According to Smalley, Jennifer Lynn Powassin, of Windigo Island
(located on the Canadian side of Lake of the Woods), was boating
alone in the area of Flag Island and Oak Island. Her boat was a
16-footer with a 40-hp motor. It’s unknown how she fell or was
ejected from the boat, but her body was found floating face-down by
other boaters at about 8:30 a.m.

The water that morning was described as “choppy” (between 6-inch
and 2-foot waves).

Smalley said boating law enforcement hasn’t necessarily been
stepped up this year; for the second year in a row, the nationwide
“Operation Dry Water” took place, focused on boating while
intoxicated. A weekend storm might have kept some boaters off lakes
and rivers that weekend, he said.

There’s also been an increase in enforcement activities directed
at invasive aquatic species since a new law took effect in July.
Heightened DNR conservation officer presence at boat accesses might
be to some degree curbing illegal and dangerous activity, Smalley
added.

DNR officials also are quick to point out increased use of life
jackets by youth in boats.

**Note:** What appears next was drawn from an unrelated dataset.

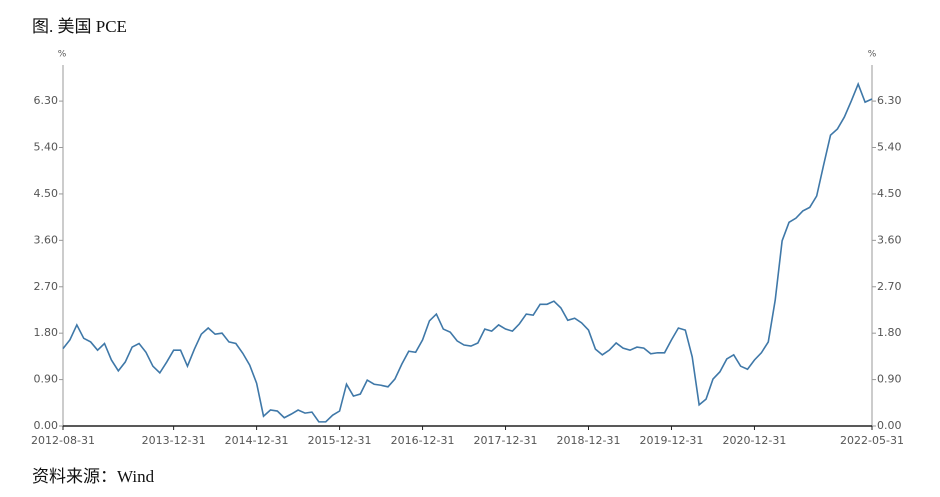 This screenshot has width=940, height=497. Describe the element at coordinates (46, 286) in the screenshot. I see `y-tick-label: 2.70` at that location.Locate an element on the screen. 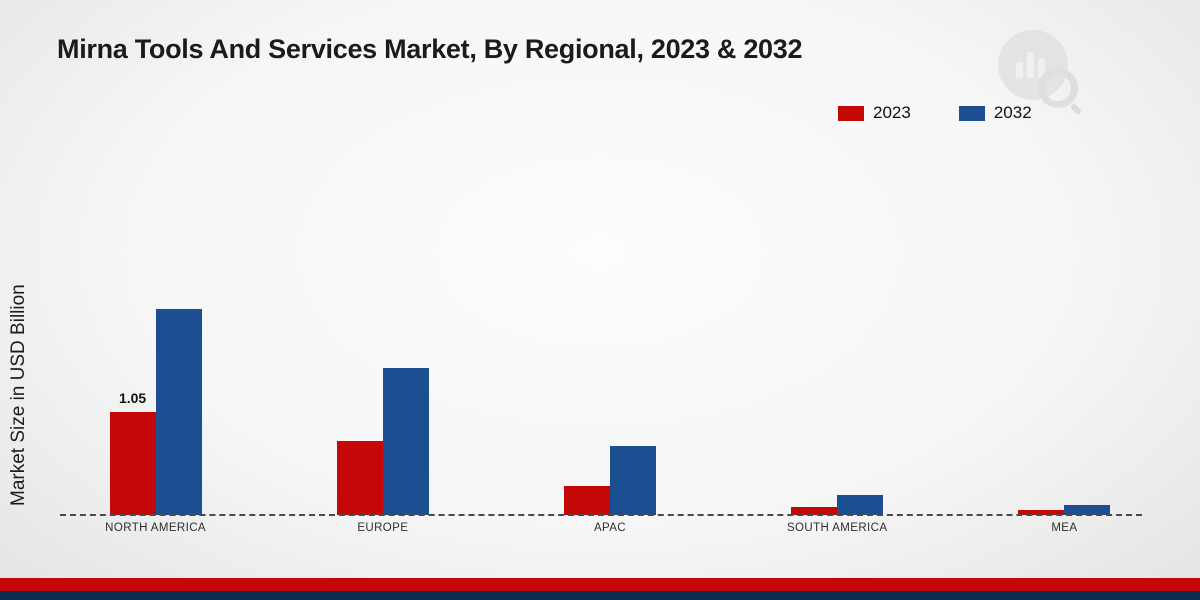 The width and height of the screenshot is (1200, 600). bar-group-south-america is located at coordinates (838, 505).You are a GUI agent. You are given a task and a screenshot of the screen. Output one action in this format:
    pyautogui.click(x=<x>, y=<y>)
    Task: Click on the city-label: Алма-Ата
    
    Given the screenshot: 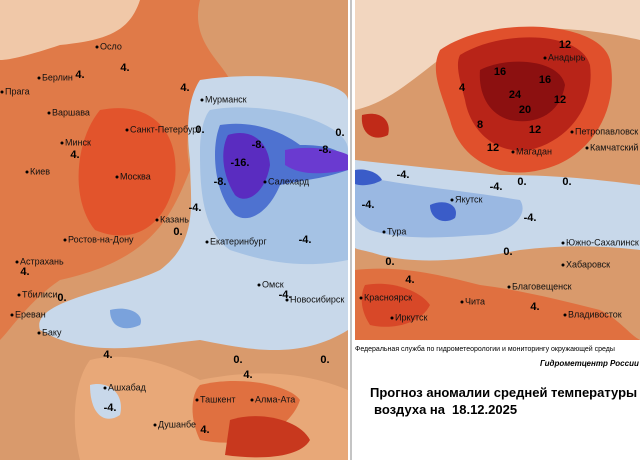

Twenty-five years ago, about 47 percent
of kids under age 10 were wearing life jackets, Smalley says. Now,
due largely to a state law that mandates their use for that age
category, usage has jumped to 96 percent.

There’s also the DNR/Dairy Queen partnership – the PFD Panda
Award – that includes a certificate for a free ice-cream cone or
cheeseburger at participating DQs for kids wearing life
jackets.

According to a DNR press release, DNR conservation officers have
been called over to family boats by children so they can earn a
life jacket award.

“It makes for a nice, positive contact (for COs),” Smalley
said.

According to Smalley, boating – and associated accidents –
usually tapers off in August. However, anglers continue to hit the
water until freeze-up, as do fall duck hunters in the state.